Animal sauvage, mais un peu apprivoisé, le renard est inscrit dans les habitudes du Rondbuisson et porte avec lui le talisman d’une voie d’espérance. Lorsque Gilles l’abat froidement, un matin, près de la ferme, tout un petit monde qui semblait tenir si fort à cette figure anodine se retrouve comme orphelin. La scène est brutale, et le maître de maison, qui apprend toute l’histoire, se montre insensible et sévère. Marcie est inconsolable, Frieda et Julien, embarrassés, Mariève, accablée… c’est la désillusion. Les enfants, qui dorment encore, n’en sauront jamais rien.

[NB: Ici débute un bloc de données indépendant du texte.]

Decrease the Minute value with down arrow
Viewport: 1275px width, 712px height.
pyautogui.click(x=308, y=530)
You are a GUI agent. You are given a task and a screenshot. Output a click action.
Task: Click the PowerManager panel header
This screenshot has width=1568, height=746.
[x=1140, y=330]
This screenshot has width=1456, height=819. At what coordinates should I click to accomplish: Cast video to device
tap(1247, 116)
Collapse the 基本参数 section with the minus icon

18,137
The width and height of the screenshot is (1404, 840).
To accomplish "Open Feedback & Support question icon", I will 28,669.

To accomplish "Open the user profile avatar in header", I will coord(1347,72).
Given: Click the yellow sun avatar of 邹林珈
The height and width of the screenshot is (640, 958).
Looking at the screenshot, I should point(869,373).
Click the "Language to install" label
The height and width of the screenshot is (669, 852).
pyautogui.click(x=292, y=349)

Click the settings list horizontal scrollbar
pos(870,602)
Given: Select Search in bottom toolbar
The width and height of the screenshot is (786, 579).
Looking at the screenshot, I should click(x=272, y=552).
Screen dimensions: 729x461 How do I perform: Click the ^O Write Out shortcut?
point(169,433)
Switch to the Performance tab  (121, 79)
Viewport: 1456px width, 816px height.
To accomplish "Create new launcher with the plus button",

Dans la foulée, Mariève devine par quelques indices que Marcie cache quelque chose de grave et de grandiose. Elle est enceinte ! Mais comment est-ce possible, et qui est le père ? La jeune fille reste mystérieuse. La réaction froide de Gilles effraie sa femme : « Le bâtard paiera sa dette ! » et deviendra un domestique, c’est tout ce qu’il mérite… Un soir de dispute, elle comprend finalement que Gilles a tout fait pour conserver entre ses mains l’ensemble de la propriété afin de la léguer entière à son aîné, selon une prétendue promesse faite à son grand-père il y a longtemps, cela expliquant entre autres la situation de Marcie…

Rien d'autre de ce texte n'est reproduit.